▶ [Tarefas do exercício]
A: Segundo o texto sobre a docência, de onde deve partir a mudança no cenário de desvalorização do professor?
B: Extraia do texto sobre a docência o trecho que começa nas palavras "Neste sentido, a" e termina depois das palavras "das desigualdades sociais.".
C: Explique, de acordo com o texto sobre a docência, por que a desigualdade social se faz presente na construção da profissão docente.

▶ [Texto em estudo]
....

Neste sentido, a docência, há alguns séculos, é constituída por indivíduos que estão à margem do poder econômico, político e/ou social vigente, portanto, a desigualdade social se faz presente na construção da profissão e, a partir desses parâmetros, vem sendo formada uma identidade de profissional da docência e, consequentemente, sua desvalorização em termos remuneratórios.

A mudança nesse cenário deve partir da tomada de consciência sobre a importância do professor para a transformação da sociedade e para a superação ou minimização das desigualdades sociais.

Em vista disso, Giroux (1986, p. 38) alerta que:

Os docentes necessitam de se definir a si próprios como intelectuais transformadores que atuam como docentes e educadores radicais. O

docente radical, como categoria, define o papel pedagógico e político que os docentes têm na escola, enquanto a noção de educação radical se refere a uma esfera mais ampla de intervenção na qual o mesmo interesse pela autoridade, pelo conhecimento, pelo poder e pela democracia redefine e amplia a própria natureza política da sua tarefa pedagógica, que é ensinar, aprender, escutar e mobilizar no interesse de uma ordem social mais justa e equitativa.

A desmistificação da docência no campo da vocação e/ou sacerdócio e, pois, sua inserção enquanto profissão passa por um longo caminho, conforme observado, de avanços e retrocessos. E a construção da identidade do professor enquanto profissional ainda é objeto de disputas e lutas pela consolidação de direitos estabelecidos na legislação brasileira pós CF/88.

Reses (2012, p. 428-429) indica que:

A constituição do magistério como uma “semi-profissão” merece algumas observações críticas. Em primeiro lugar, é necessário como assinala Bourdieu (1990;1991), escarparmos aos limites e ambiguidades que a expressão “profissão” carrega. Definir um agente social como possuidor de uma profissão é reconhecer que este é detentor de uma identidade socialmente dada por sua relação histórica com as formas específicas de trabalho e não pelo “simples” exercício desta forma de trabalho.

Um dos caminhos que podem ser definidos para o alcance do reconhecimento social da docência enquanto profissão, e não como vocação ou sacerdócio, ocorre por intermédio da organização dos trabalhadores como categoria, como classe, via sindicatos representativos dos mesmos na definição identitária do caráter da profissão docente, mesmo que essa representação ou organização ainda não dê conta de concentrar a totalidade dos interessados, no caso, os docentes.

....

▶ [Dados do exercício]
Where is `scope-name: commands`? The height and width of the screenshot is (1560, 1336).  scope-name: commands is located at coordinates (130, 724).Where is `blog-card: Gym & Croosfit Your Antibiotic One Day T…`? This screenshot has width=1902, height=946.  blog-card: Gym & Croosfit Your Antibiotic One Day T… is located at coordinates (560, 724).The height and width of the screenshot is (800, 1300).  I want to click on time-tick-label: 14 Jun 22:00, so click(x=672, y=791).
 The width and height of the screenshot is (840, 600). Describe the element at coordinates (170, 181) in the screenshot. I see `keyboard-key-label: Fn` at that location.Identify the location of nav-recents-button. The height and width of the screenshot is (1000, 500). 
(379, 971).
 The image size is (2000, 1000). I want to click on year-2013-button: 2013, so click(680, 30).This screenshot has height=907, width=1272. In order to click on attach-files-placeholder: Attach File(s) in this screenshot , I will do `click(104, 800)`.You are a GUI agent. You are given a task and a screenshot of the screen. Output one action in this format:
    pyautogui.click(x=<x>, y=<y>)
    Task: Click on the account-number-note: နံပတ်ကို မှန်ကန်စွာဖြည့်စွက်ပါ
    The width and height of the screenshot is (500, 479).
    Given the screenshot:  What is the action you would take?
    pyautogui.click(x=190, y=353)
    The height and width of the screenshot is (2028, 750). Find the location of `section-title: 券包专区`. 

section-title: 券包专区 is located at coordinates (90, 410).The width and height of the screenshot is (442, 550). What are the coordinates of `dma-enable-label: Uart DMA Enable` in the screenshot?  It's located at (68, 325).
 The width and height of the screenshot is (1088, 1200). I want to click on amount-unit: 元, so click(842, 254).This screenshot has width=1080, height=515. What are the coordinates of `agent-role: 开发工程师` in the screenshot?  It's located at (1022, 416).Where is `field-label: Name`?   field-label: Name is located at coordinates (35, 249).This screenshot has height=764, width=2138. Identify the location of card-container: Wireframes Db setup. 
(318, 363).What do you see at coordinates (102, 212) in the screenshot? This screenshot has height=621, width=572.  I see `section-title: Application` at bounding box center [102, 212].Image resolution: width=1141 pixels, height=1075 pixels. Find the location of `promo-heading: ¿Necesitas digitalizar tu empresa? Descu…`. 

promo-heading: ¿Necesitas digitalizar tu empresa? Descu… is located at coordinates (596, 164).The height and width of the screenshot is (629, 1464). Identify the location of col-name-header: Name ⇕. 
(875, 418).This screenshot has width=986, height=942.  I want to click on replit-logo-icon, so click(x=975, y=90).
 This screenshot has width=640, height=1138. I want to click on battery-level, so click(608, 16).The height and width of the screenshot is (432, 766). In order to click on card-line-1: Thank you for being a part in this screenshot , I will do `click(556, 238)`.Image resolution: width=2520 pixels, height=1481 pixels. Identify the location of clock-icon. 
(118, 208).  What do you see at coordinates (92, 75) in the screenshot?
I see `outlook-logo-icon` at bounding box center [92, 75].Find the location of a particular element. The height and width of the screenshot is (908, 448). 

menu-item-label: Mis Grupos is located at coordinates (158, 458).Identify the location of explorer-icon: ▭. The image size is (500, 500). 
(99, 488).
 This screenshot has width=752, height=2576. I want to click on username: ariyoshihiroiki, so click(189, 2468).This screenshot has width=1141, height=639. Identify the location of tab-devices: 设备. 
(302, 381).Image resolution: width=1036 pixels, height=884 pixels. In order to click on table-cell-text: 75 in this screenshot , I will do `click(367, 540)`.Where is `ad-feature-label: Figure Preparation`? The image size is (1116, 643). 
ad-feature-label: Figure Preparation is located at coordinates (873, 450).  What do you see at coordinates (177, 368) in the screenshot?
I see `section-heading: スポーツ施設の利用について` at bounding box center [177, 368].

....

▶ [Tarefas resolvidas]
A: Da tomada de consciência sobre a importância do professor para a transformação da sociedade e para a superação ou minimização das desigualdades sociais.

B:
Neste sentido, a docência, há alguns séculos, é constituída por indivíduos que estão à margem do poder econômico, político e/ou social vigente, portanto, a desigualdade social se faz presente na construção da profissão e, a partir desses parâmetros, vem sendo formada uma identidade de profissional da docência e, consequentemente, sua desvalorização em termos remuneratórios.

A mudança nesse cenário deve partir da tomada de consciência sobre a importância do professor para a transformação da sociedade e para a superação ou minimização das desigualdades sociais.

C: Porque a docência, há alguns séculos, é constituída por indivíduos que estão à margem do poder econômico, político e/ou social vigente.